LISTED ENTRIES START

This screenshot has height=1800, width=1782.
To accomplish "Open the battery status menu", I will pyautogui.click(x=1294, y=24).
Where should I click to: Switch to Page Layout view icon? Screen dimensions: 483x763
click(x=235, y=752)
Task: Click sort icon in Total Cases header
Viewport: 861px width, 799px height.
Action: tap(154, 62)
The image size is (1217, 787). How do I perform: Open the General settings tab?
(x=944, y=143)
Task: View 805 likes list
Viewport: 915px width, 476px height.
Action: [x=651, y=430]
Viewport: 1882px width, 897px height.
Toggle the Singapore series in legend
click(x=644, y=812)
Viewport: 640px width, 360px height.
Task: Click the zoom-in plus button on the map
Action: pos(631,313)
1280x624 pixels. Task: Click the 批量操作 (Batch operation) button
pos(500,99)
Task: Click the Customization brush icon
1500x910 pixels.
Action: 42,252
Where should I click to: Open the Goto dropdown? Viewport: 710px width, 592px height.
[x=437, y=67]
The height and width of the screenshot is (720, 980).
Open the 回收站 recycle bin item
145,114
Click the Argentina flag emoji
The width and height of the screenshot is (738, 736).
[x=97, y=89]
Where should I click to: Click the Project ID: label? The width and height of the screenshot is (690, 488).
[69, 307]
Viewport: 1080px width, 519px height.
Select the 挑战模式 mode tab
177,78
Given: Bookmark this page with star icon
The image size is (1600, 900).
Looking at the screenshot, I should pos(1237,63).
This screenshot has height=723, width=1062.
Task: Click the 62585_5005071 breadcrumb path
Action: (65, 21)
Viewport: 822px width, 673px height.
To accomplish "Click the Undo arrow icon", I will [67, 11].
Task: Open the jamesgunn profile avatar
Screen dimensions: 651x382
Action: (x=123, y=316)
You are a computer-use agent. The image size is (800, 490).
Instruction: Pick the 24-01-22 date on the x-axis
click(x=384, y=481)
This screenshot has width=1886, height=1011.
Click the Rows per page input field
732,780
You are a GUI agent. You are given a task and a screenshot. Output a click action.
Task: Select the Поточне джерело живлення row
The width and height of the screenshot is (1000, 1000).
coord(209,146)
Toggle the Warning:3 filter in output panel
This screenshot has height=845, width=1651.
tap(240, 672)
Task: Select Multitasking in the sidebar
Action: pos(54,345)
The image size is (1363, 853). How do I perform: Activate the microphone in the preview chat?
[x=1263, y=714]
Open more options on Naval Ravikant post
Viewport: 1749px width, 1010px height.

LISTED ENTRIES END

**ASSIGNMENT**
Above are the entries; copy out every line among them that contains the word "agent".

**EXERCISE OUTPUT**
You are a computer-use agent. The image size is (800, 490).
You are a GUI agent. You are given a task and a screenshot. Output a click action.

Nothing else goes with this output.